__Exercise instructions__
The entries below contain a line with "Navigate to HOME breadcrumb link" and a line with "Task: Select the settings gear tab". Quote exactly those two lines and all lines between them.

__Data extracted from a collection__

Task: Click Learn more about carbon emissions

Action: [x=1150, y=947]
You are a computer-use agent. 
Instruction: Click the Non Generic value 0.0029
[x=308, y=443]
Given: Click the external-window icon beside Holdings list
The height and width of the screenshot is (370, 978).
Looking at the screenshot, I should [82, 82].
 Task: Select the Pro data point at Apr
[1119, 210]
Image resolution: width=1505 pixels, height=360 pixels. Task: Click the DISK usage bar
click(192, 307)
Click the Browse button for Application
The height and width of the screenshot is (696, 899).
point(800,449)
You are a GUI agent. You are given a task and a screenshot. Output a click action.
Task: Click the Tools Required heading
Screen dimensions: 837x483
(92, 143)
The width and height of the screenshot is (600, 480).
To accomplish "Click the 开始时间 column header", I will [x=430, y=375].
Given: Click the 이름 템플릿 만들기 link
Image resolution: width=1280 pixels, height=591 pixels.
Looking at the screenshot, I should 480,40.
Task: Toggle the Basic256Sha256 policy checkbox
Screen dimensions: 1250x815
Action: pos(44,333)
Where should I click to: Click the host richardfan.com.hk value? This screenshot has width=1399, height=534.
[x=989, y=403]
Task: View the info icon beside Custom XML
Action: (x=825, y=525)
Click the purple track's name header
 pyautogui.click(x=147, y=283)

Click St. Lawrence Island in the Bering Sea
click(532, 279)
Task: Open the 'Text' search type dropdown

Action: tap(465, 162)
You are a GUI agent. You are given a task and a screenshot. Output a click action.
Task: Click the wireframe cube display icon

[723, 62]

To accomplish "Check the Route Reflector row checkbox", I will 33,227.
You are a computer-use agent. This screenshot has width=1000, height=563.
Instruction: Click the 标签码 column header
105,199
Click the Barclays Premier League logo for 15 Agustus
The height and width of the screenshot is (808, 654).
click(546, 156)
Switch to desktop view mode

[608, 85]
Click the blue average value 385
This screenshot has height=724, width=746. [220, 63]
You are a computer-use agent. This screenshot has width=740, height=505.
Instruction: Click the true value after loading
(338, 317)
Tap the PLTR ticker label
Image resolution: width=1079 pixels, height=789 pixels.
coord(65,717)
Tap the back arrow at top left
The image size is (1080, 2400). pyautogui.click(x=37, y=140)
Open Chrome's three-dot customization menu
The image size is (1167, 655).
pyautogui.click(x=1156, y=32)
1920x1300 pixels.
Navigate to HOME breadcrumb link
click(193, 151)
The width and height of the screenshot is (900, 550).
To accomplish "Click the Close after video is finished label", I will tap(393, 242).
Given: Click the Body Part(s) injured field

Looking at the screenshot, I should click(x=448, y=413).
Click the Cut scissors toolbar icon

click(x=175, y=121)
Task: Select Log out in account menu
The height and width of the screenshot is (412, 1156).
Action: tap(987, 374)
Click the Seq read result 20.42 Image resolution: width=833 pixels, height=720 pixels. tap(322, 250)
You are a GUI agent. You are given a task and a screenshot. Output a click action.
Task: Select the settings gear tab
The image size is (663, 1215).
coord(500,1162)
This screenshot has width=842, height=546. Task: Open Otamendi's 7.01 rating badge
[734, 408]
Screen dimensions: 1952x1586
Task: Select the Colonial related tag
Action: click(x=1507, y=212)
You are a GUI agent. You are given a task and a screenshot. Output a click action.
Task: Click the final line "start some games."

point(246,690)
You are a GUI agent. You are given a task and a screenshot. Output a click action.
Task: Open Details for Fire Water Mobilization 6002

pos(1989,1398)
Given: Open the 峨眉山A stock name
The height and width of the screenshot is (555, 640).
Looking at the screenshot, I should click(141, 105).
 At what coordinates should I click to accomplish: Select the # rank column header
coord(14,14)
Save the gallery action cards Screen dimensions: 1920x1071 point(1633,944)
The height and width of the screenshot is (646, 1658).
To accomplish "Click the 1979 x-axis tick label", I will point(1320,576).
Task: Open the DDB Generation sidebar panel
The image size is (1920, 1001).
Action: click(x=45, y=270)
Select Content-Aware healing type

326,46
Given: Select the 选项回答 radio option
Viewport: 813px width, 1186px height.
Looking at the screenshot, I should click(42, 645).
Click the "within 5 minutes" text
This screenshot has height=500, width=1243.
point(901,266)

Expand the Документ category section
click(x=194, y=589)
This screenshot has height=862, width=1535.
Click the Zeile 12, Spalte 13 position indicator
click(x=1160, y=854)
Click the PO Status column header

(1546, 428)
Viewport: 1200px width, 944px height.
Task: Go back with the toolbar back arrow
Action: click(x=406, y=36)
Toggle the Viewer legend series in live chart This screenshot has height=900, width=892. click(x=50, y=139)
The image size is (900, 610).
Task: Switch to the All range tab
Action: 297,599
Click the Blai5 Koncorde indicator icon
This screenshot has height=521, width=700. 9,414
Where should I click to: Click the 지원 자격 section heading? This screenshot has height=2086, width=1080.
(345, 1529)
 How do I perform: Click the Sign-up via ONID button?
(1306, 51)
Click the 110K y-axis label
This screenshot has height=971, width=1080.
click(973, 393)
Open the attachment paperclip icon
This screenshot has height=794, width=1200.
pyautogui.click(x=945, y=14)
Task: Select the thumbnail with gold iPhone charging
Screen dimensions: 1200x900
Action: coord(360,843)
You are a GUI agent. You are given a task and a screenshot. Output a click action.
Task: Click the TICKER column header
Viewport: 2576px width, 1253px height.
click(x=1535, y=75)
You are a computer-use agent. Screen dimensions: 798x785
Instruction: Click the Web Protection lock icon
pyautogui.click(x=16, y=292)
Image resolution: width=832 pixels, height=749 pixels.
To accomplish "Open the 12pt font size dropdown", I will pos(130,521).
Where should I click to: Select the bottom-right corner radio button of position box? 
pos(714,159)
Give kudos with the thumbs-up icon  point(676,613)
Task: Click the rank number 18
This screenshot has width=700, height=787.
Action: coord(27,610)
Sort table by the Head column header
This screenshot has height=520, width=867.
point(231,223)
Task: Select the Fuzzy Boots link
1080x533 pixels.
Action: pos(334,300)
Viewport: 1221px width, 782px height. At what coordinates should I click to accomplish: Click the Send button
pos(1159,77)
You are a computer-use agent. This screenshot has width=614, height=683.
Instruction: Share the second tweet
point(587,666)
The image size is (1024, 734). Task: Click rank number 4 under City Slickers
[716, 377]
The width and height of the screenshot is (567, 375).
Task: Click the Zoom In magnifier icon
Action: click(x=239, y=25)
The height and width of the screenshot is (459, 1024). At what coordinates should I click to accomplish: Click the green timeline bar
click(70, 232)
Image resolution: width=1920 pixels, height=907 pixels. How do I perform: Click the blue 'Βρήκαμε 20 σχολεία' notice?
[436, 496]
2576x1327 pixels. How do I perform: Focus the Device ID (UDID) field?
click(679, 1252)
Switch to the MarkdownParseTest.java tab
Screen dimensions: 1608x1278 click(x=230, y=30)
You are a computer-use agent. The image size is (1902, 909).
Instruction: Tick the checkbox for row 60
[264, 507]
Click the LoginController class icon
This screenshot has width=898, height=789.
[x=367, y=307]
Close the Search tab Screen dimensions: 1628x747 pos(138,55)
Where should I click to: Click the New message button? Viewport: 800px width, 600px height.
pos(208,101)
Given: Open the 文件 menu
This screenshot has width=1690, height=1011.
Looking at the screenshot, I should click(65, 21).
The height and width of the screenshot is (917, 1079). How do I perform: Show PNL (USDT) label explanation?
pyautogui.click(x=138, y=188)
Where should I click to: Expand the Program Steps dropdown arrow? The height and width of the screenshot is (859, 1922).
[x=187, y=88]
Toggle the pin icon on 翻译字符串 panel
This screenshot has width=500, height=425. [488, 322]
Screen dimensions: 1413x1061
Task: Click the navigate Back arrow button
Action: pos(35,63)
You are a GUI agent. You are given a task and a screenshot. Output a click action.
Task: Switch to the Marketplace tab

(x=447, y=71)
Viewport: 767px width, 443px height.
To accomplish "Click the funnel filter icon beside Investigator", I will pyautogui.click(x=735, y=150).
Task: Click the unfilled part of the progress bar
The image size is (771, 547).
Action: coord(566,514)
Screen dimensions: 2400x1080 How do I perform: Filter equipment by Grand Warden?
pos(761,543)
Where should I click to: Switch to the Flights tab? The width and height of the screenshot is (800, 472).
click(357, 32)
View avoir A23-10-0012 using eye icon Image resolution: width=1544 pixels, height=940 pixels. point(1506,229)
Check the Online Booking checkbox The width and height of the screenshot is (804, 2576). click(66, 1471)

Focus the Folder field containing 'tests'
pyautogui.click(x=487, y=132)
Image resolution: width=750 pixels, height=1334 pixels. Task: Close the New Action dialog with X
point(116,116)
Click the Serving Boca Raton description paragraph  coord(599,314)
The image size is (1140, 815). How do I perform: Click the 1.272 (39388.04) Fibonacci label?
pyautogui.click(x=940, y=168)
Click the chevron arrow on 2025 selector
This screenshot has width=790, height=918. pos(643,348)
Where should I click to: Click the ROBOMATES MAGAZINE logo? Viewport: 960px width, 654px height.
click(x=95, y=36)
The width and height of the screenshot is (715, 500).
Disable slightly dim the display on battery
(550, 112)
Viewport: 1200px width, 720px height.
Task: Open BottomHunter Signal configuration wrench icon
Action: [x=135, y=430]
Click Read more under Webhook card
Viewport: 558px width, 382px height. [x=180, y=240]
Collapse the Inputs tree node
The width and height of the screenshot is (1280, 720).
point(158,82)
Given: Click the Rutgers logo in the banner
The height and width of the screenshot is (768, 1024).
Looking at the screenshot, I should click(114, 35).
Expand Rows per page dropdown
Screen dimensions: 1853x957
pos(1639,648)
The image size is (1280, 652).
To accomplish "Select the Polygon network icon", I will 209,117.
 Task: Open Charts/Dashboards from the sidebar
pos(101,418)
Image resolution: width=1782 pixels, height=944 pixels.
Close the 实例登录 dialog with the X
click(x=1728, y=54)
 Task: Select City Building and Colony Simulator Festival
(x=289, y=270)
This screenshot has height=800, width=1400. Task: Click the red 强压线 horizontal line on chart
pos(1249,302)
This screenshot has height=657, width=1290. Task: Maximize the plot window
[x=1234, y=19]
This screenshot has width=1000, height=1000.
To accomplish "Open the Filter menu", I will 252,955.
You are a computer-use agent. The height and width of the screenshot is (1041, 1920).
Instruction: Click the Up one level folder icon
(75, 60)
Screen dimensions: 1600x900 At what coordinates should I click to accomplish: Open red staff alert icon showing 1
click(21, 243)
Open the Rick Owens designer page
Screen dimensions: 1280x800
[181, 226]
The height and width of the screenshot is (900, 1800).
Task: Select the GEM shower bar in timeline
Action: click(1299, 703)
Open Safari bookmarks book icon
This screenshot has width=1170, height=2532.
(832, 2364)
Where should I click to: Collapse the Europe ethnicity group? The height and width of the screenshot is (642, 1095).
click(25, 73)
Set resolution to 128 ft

__Exercise output__
Navigate to HOME breadcrumb link
click(193, 151)
The width and height of the screenshot is (900, 550).
To accomplish "Click the Close after video is finished label", I will tap(393, 242).
Given: Click the Body Part(s) injured field

Looking at the screenshot, I should click(x=448, y=413).
Click the Cut scissors toolbar icon

click(x=175, y=121)
Task: Select Log out in account menu
The height and width of the screenshot is (412, 1156).
Action: tap(987, 374)
Click the Seq read result 20.42 Image resolution: width=833 pixels, height=720 pixels. tap(322, 250)
You are a GUI agent. You are given a task and a screenshot. Output a click action.
Task: Select the settings gear tab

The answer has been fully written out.